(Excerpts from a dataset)

__________

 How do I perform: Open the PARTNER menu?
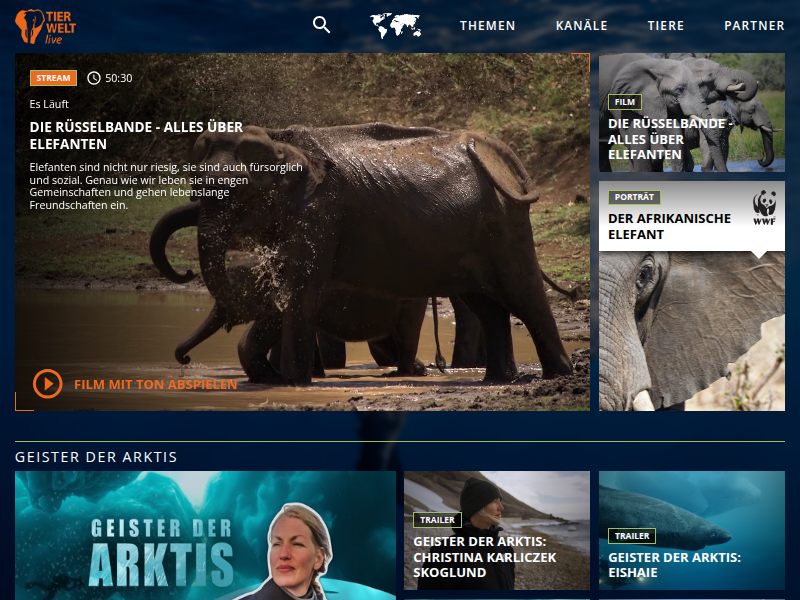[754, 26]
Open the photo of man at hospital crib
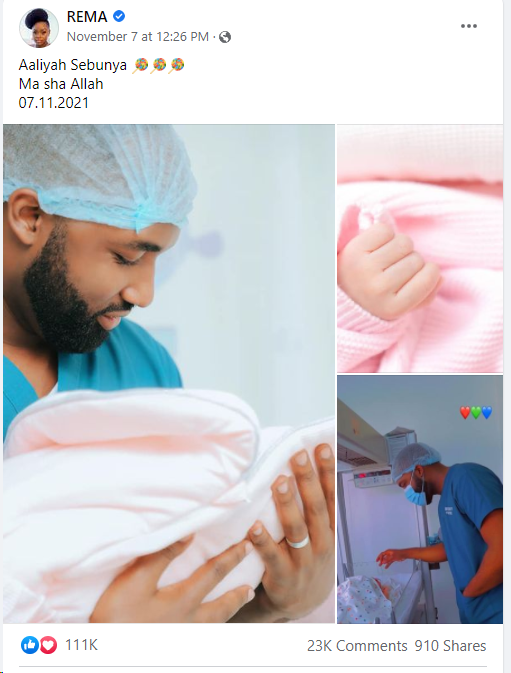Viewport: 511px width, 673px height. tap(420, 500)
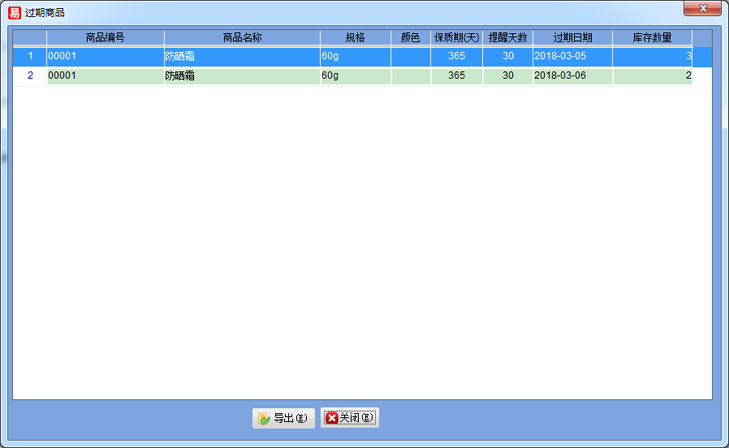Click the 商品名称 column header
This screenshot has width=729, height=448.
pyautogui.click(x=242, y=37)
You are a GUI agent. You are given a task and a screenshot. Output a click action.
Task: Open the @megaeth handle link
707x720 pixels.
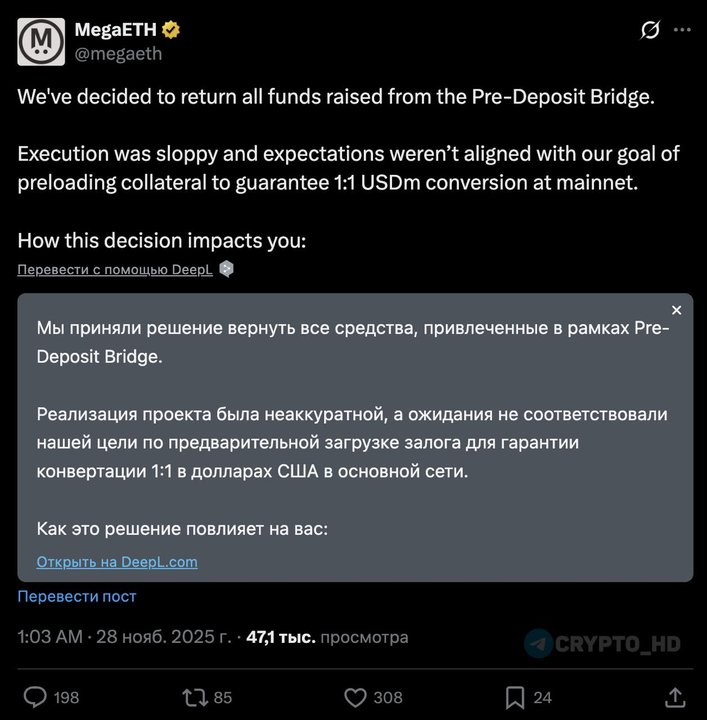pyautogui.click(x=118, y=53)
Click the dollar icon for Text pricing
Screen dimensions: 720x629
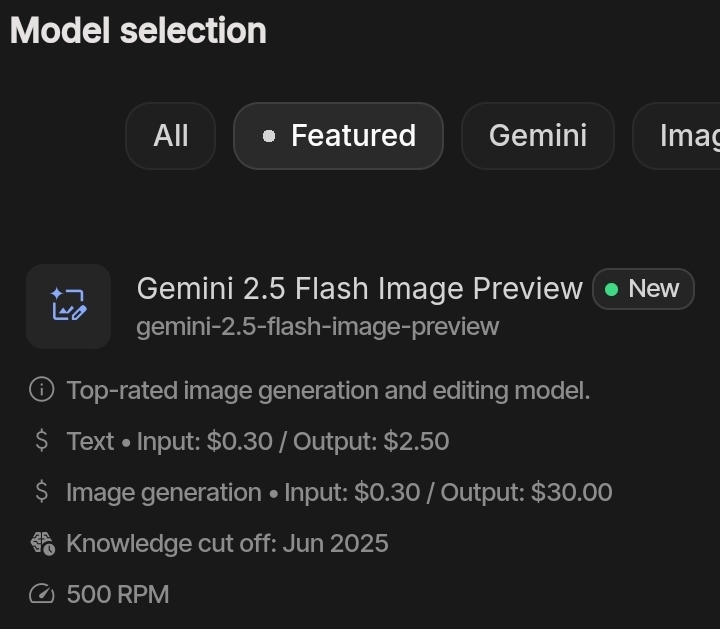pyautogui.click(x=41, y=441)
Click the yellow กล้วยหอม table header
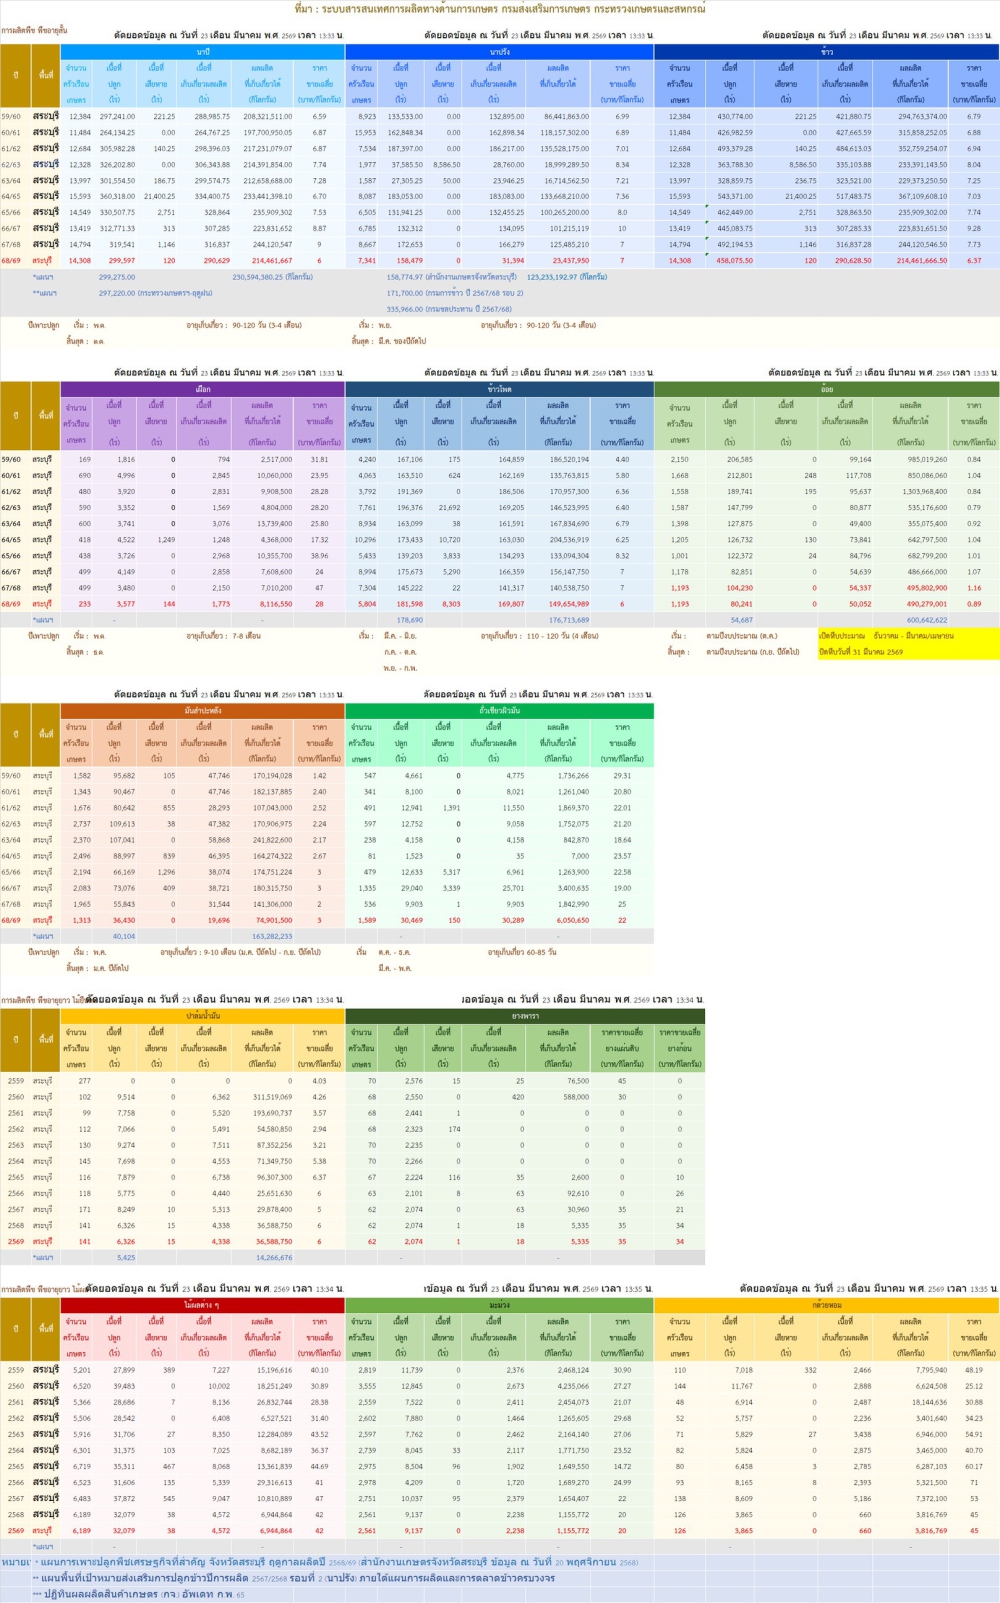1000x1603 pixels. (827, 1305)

__________

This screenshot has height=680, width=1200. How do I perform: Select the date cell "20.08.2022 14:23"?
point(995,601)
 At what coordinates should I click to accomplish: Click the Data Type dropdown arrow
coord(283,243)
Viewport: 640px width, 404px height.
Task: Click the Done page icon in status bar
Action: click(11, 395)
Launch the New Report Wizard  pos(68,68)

__________

WORK ORDER => Of the entries above, repeat exactly the lines between the line with "At what coordinates" and the line with "Launch the New", inclusive, and no others.

TASK RESULT =>
 At what coordinates should I click to accomplish: Click the Data Type dropdown arrow
coord(283,243)
Viewport: 640px width, 404px height.
Task: Click the Done page icon in status bar
Action: click(11, 395)
Launch the New Report Wizard  pos(68,68)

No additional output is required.